CBW 2018 Metagenomic Taxonomic and Functional Composition Tutorial Answers - LangilleLab/microbiome_helper GitHub Wiki

These are the answers for the Metagenomic Taxonomic and Functional Composition Tutorial created for the 2018 microbiome data analysis Canadian Bioinformatics Workshop.

  1. Yes, there should be the same number of reads in the reverse FASTQ for each sample. So there should be 100000/4 = 25000 for sample CSM79HR8 and 100400/4 = 25100 for sample HSM7J4QT.

  2. Only 4 reads were removed due to matching the human and/or PhiX genomes, which again highlights that this data has already been stringently filtered.

  3. Researchers have different preferences and opinions about how raw data should be pre-processed. It's important to upload all the raw data so that your work can be fully reproducible and so different pipelines could be used.

  4. The configured nucleotide database is /usr/local/lib/python2.7/dist-packages/humann2/data/chocophlan_DEMO and the protein database is /usr/local/lib/python2.7/dist-packages/humann2/data/uniref_DEMO.

  5. The pathway-level inferences should be the same! This is because the E.C. numbers are used to infer the pathway levels - UniRef gene families that are cannot be linked to individual reactions are not used.

  6. If both the forward and reverse reads match the same gene they will count as 2 independent hits! In practice, this shouldn't matter since shotgun metagenomics sequencing sample depths tend to be so high. However, this could be important to think about if you think the average gene sizes across your samples could differ.

  7. The UniRef90_unknown category corresponds to reads mapped at the nucleotide alignment step that mapped to reads without UniRef90 ids. In contrast, reads in the UNMAPPED category didn't map to anything!

  8. No you can't since the reported values are reads per kilo-base (RPK); you would need to know the size of each gene family to figure out the number of mapped reads from this table.

  9. No, the pathway abundances reported for each individual taxa do not sum to the community-wide abundance. This is because the community-level pathway abundance is based on the abundance of gene families across all taxa. This becomes easier to understand if you imagine gene family X that is abundant in organism Y and is required for a pathway, but no other gene families required for that pathway are present in organism Y. In this case organism Y wouldn't show any evidence of producing this pathway, but the abundance of gene family X in organism Y would contribute to the community-wide abundance of the pathway!

  10. Yes, for instance: PWY-7220: adenosine deoxyribonucleotides de novo biosynthesis II. We have no evidence based on this output file that this pathway is within an individual species - the required genes might just be present across multiple taxa! However, it's also possible that species containing all the requisite enzymes for this pathway simply aren't in the ChocoPhlAn database.

  11. 62.75%

  12. There are 5 independent species identified. You could figure that out a number of ways, but one way would be to type this command:

    grep -v t__ humann2_out/HSM7J4QT/HSM7J4QT_humann2_temp/HSM7J4QT_metaphlan_bugs_list.tsv | grep s__

  13. There are 232 species.

  14. Since MetaPhlAn2 is marker-based approach it is important that the exact clade-specific marker gene is matched to the reads. If the --local option is used then reads would be allowed to only partially align to the marker genes, which would mean that reads matching homologs in different taxa (and random matches) would increase the false positive rate.

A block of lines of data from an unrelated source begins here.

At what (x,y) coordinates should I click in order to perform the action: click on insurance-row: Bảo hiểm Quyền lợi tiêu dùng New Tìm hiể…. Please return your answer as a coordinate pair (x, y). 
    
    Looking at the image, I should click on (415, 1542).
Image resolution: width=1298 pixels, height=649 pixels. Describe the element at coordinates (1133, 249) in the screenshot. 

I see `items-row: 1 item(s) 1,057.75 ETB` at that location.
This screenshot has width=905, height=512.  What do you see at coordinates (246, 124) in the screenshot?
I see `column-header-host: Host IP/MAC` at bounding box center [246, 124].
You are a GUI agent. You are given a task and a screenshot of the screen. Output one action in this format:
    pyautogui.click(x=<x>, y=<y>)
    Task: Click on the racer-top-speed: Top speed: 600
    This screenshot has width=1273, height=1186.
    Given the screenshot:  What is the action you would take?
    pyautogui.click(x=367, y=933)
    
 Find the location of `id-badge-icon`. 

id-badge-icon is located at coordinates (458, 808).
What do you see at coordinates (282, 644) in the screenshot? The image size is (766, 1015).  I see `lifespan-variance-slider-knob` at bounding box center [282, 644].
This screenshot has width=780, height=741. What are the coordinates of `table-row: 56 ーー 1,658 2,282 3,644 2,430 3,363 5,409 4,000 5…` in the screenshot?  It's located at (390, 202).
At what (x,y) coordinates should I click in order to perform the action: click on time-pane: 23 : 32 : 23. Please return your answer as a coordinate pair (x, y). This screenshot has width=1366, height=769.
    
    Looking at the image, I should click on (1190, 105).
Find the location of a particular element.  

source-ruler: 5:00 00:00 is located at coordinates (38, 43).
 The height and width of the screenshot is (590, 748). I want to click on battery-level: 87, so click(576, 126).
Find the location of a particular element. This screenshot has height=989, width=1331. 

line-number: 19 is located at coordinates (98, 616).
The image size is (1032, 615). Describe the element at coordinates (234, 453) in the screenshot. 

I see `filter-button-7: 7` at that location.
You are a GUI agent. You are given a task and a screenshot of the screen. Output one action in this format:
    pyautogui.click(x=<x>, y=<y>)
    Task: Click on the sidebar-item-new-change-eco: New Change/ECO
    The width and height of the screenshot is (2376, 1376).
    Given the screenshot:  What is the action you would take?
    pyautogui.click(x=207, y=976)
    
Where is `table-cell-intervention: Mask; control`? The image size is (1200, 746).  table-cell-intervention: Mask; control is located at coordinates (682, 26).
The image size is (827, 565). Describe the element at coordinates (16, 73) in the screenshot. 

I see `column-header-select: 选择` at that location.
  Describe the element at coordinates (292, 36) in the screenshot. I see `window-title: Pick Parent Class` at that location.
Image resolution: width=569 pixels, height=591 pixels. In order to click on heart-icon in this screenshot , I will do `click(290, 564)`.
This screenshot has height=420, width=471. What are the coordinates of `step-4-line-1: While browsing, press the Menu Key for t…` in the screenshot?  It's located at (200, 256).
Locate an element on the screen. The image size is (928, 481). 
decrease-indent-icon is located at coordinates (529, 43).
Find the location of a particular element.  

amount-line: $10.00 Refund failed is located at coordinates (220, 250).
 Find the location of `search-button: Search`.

  15. 9 Bacteroides species were identified by centrifuge and 2 by MetaPhlAn2.

  16. Dialister invisus has an abundance of 10.26% based on MetaPhlAn2, but wasn't found at all by centrifuge!

  17. This command would run MetaPhlAn2 on all samples in that directory with parallel:

    parallel --eta -j 4 'metaphlan2.py {} example_strainphlan2_out/{/.}_profile.txt \
              --bowtie2out example_strainphlan2_out/{/.}_bowtie2.txt \
              --samout example_strainphlan2_out/{/.}.sam.bz2 \
              --input_type fastq' ::: cat_reads/*fastq

  18. You need to run class(bovatus_tree) and class(bovatus_gg) to answer this question. bovatus_tree is a "phylo" object which is widely used tree class used by several R packages. In contrast, bovatus_gg is a more specialized object that returns these 3 classes: "ggtree" "gg" "ggplot".

  19. Your plotted tree should look like this:

images/CBW_2018/b_ovatus_ggtree.png

Since the Crohn's disease and control patients are not clustering separately we do not have support for our hypothesis!